DATA UNDER STUDY:
# # #

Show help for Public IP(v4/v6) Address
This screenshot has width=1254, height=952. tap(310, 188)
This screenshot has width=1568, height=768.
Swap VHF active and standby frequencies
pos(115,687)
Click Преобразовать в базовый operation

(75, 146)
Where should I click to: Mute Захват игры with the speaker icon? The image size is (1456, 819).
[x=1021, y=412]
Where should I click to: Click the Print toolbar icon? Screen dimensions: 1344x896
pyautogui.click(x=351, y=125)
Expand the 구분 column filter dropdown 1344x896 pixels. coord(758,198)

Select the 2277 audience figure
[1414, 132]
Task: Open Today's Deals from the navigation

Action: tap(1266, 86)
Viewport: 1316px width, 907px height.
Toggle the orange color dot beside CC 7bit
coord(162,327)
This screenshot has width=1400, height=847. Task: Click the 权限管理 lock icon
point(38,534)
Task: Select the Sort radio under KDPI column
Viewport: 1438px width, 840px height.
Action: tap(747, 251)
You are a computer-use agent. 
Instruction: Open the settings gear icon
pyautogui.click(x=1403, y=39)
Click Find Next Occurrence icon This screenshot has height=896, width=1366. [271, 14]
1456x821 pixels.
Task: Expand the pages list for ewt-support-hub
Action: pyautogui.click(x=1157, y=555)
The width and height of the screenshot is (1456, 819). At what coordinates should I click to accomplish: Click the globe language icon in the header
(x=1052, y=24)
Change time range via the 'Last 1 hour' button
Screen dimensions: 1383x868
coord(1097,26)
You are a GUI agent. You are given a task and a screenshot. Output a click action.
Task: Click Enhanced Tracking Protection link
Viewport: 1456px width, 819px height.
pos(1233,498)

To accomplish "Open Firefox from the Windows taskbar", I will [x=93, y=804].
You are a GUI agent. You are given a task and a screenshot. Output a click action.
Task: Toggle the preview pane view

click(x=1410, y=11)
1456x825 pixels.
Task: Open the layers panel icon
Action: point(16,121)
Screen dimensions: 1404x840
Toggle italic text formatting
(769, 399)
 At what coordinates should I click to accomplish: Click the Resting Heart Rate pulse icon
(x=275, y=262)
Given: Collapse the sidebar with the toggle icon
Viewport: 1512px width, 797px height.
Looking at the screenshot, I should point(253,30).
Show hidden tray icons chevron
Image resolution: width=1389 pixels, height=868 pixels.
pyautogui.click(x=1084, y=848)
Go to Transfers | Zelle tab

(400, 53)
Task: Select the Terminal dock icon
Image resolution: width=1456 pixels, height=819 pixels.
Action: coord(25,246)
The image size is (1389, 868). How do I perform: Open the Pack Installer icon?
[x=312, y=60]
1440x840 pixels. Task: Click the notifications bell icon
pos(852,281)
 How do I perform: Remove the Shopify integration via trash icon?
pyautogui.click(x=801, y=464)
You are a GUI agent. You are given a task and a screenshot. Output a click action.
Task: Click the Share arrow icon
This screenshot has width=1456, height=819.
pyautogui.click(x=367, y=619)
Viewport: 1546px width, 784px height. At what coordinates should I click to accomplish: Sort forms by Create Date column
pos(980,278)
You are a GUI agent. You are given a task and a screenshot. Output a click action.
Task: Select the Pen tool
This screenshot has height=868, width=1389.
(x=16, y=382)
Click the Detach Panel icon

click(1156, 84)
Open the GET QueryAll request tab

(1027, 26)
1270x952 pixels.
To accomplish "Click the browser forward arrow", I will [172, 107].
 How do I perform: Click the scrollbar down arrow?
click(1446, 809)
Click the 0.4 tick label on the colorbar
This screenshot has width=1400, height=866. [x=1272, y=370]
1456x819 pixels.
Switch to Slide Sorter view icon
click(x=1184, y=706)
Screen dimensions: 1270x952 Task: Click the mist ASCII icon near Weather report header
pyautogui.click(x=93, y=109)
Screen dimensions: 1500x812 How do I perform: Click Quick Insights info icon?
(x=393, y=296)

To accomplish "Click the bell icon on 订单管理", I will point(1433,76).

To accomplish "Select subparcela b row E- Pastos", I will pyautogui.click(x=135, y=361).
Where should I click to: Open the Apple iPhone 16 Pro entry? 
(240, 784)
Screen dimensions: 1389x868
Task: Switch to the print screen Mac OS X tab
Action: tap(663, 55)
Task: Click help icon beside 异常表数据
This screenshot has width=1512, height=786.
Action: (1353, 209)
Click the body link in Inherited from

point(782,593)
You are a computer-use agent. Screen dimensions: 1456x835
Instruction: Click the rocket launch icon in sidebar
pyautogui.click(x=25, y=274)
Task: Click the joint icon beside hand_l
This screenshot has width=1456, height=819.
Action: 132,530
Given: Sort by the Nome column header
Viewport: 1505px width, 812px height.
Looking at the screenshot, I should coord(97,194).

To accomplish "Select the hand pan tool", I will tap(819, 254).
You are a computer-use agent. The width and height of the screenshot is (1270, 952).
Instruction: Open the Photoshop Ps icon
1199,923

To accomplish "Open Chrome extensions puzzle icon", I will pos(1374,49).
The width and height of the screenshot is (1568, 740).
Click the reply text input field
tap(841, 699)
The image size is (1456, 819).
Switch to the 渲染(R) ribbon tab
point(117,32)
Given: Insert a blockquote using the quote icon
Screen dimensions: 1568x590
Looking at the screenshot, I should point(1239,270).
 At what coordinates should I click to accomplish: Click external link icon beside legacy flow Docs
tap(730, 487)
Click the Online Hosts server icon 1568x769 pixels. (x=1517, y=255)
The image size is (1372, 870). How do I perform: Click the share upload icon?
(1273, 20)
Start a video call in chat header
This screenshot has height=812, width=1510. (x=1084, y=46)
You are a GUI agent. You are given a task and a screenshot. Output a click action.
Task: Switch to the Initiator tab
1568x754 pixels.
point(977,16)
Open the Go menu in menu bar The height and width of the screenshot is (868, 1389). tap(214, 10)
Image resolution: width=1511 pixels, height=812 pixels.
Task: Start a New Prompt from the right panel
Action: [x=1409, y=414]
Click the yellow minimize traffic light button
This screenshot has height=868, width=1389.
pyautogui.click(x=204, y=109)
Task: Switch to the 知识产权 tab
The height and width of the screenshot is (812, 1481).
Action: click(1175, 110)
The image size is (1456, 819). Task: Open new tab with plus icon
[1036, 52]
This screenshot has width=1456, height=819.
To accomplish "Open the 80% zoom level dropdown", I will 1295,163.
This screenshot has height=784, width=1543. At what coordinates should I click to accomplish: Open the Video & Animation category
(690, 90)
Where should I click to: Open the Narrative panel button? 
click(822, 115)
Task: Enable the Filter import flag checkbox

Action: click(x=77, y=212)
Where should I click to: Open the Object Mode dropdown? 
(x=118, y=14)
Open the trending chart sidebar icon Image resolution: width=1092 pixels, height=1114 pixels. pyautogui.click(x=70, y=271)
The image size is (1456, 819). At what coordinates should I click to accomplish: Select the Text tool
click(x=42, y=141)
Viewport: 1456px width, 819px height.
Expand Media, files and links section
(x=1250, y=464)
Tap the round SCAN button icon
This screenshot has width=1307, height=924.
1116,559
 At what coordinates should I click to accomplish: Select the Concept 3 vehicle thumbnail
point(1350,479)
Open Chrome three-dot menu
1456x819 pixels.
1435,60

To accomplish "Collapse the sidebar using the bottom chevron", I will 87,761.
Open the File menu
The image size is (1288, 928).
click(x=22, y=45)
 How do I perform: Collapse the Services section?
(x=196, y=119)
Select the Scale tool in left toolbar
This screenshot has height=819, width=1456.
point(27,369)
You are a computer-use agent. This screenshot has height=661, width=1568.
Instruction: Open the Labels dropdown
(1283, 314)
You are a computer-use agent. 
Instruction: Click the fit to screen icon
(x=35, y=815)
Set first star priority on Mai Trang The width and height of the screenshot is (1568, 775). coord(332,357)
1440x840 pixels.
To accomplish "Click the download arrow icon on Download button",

# # #

TASK TO CARRY OUT:
Please reproduce each entry above exactly as it reads.

WRITTEN SOLUTION:
Show help for Public IP(v4/v6) Address
This screenshot has width=1254, height=952. tap(310, 188)
This screenshot has width=1568, height=768.
Swap VHF active and standby frequencies
pos(115,687)
Click Преобразовать в базовый operation

(75, 146)
Where should I click to: Mute Захват игры with the speaker icon? The image size is (1456, 819).
[x=1021, y=412]
Where should I click to: Click the Print toolbar icon? Screen dimensions: 1344x896
pyautogui.click(x=351, y=125)
Expand the 구분 column filter dropdown 1344x896 pixels. coord(758,198)

Select the 2277 audience figure
[1414, 132]
Task: Open Today's Deals from the navigation

Action: tap(1266, 86)
Viewport: 1316px width, 907px height.
Toggle the orange color dot beside CC 7bit
coord(162,327)
This screenshot has width=1400, height=847. Task: Click the 权限管理 lock icon
point(38,534)
Task: Select the Sort radio under KDPI column
Viewport: 1438px width, 840px height.
Action: tap(747, 251)
You are a computer-use agent. 
Instruction: Open the settings gear icon
pyautogui.click(x=1403, y=39)
Click Find Next Occurrence icon This screenshot has height=896, width=1366. [271, 14]
1456x821 pixels.
Task: Expand the pages list for ewt-support-hub
Action: pyautogui.click(x=1157, y=555)
The width and height of the screenshot is (1456, 819). At what coordinates should I click to accomplish: Click the globe language icon in the header
(x=1052, y=24)
Change time range via the 'Last 1 hour' button
Screen dimensions: 1383x868
coord(1097,26)
You are a GUI agent. You are given a task and a screenshot. Output a click action.
Task: Click Enhanced Tracking Protection link
Viewport: 1456px width, 819px height.
pos(1233,498)

To accomplish "Open Firefox from the Windows taskbar", I will [x=93, y=804].
You are a GUI agent. You are given a task and a screenshot. Output a click action.
Task: Toggle the preview pane view

click(x=1410, y=11)
1456x825 pixels.
Task: Open the layers panel icon
Action: point(16,121)
Screen dimensions: 1404x840
Toggle italic text formatting
(769, 399)
 At what coordinates should I click to accomplish: Click the Resting Heart Rate pulse icon
(x=275, y=262)
Given: Collapse the sidebar with the toggle icon
Viewport: 1512px width, 797px height.
Looking at the screenshot, I should point(253,30).
Show hidden tray icons chevron
Image resolution: width=1389 pixels, height=868 pixels.
pyautogui.click(x=1084, y=848)
Go to Transfers | Zelle tab

(400, 53)
Task: Select the Terminal dock icon
Image resolution: width=1456 pixels, height=819 pixels.
Action: coord(25,246)
The image size is (1389, 868). How do I perform: Open the Pack Installer icon?
[x=312, y=60]
1440x840 pixels. Task: Click the notifications bell icon
pos(852,281)
 How do I perform: Remove the Shopify integration via trash icon?
pyautogui.click(x=801, y=464)
You are a GUI agent. You are given a task and a screenshot. Output a click action.
Task: Click the Share arrow icon
This screenshot has width=1456, height=819.
pyautogui.click(x=367, y=619)
Viewport: 1546px width, 784px height. At what coordinates should I click to accomplish: Sort forms by Create Date column
pos(980,278)
You are a GUI agent. You are given a task and a screenshot. Output a click action.
Task: Select the Pen tool
This screenshot has height=868, width=1389.
(x=16, y=382)
Click the Detach Panel icon

click(1156, 84)
Open the GET QueryAll request tab

(1027, 26)
1270x952 pixels.
To accomplish "Click the browser forward arrow", I will [172, 107].
 How do I perform: Click the scrollbar down arrow?
click(1446, 809)
Click the 0.4 tick label on the colorbar
This screenshot has width=1400, height=866. [x=1272, y=370]
1456x819 pixels.
Switch to Slide Sorter view icon
click(x=1184, y=706)
Screen dimensions: 1270x952 Task: Click the mist ASCII icon near Weather report header
pyautogui.click(x=93, y=109)
Screen dimensions: 1500x812 How do I perform: Click Quick Insights info icon?
(x=393, y=296)

To accomplish "Click the bell icon on 订单管理", I will point(1433,76).

To accomplish "Select subparcela b row E- Pastos", I will pyautogui.click(x=135, y=361).
Where should I click to: Open the Apple iPhone 16 Pro entry? 
(240, 784)
Screen dimensions: 1389x868
Task: Switch to the print screen Mac OS X tab
Action: tap(663, 55)
Task: Click help icon beside 异常表数据
This screenshot has width=1512, height=786.
Action: (1353, 209)
Click the body link in Inherited from

point(782,593)
You are a computer-use agent. Screen dimensions: 1456x835
Instruction: Click the rocket launch icon in sidebar
pyautogui.click(x=25, y=274)
Task: Click the joint icon beside hand_l
This screenshot has width=1456, height=819.
Action: 132,530
Given: Sort by the Nome column header
Viewport: 1505px width, 812px height.
Looking at the screenshot, I should coord(97,194).

To accomplish "Select the hand pan tool", I will tap(819, 254).
You are a computer-use agent. The width and height of the screenshot is (1270, 952).
Instruction: Open the Photoshop Ps icon
1199,923

To accomplish "Open Chrome extensions puzzle icon", I will pos(1374,49).
The width and height of the screenshot is (1568, 740).
Click the reply text input field
tap(841, 699)
The image size is (1456, 819).
Switch to the 渲染(R) ribbon tab
point(117,32)
Given: Insert a blockquote using the quote icon
Screen dimensions: 1568x590
Looking at the screenshot, I should point(1239,270).
 At what coordinates should I click to accomplish: Click external link icon beside legacy flow Docs
tap(730, 487)
Click the Online Hosts server icon 1568x769 pixels. (x=1517, y=255)
The image size is (1372, 870). How do I perform: Click the share upload icon?
(1273, 20)
Start a video call in chat header
This screenshot has height=812, width=1510. (x=1084, y=46)
You are a GUI agent. You are given a task and a screenshot. Output a click action.
Task: Switch to the Initiator tab
1568x754 pixels.
point(977,16)
Open the Go menu in menu bar The height and width of the screenshot is (868, 1389). tap(214, 10)
Image resolution: width=1511 pixels, height=812 pixels.
Task: Start a New Prompt from the right panel
Action: [x=1409, y=414]
Click the yellow minimize traffic light button
This screenshot has height=868, width=1389.
pyautogui.click(x=204, y=109)
Task: Switch to the 知识产权 tab
The height and width of the screenshot is (812, 1481).
Action: click(1175, 110)
The image size is (1456, 819). Task: Open new tab with plus icon
[1036, 52]
This screenshot has width=1456, height=819.
To accomplish "Open the 80% zoom level dropdown", I will 1295,163.
This screenshot has height=784, width=1543. At what coordinates should I click to accomplish: Open the Video & Animation category
(690, 90)
Where should I click to: Open the Narrative panel button? 
click(822, 115)
Task: Enable the Filter import flag checkbox

Action: click(x=77, y=212)
Where should I click to: Open the Object Mode dropdown? 
(x=118, y=14)
Open the trending chart sidebar icon Image resolution: width=1092 pixels, height=1114 pixels. pyautogui.click(x=70, y=271)
The image size is (1456, 819). At what coordinates should I click to accomplish: Select the Text tool
click(x=42, y=141)
Viewport: 1456px width, 819px height.
Expand Media, files and links section
(x=1250, y=464)
Tap the round SCAN button icon
This screenshot has width=1307, height=924.
1116,559
 At what coordinates should I click to accomplish: Select the Concept 3 vehicle thumbnail
point(1350,479)
Open Chrome three-dot menu
1456x819 pixels.
1435,60

To accomplish "Collapse the sidebar using the bottom chevron", I will 87,761.
Open the File menu
The image size is (1288, 928).
click(x=22, y=45)
 How do I perform: Collapse the Services section?
(x=196, y=119)
Select the Scale tool in left toolbar
This screenshot has height=819, width=1456.
point(27,369)
You are a computer-use agent. This screenshot has height=661, width=1568.
Instruction: Open the Labels dropdown
(1283, 314)
You are a computer-use agent. 
Instruction: Click the fit to screen icon
(x=35, y=815)
Set first star priority on Mai Trang The width and height of the screenshot is (1568, 775). coord(332,357)
1440x840 pixels.
To accomplish "Click the download arrow icon on Download button",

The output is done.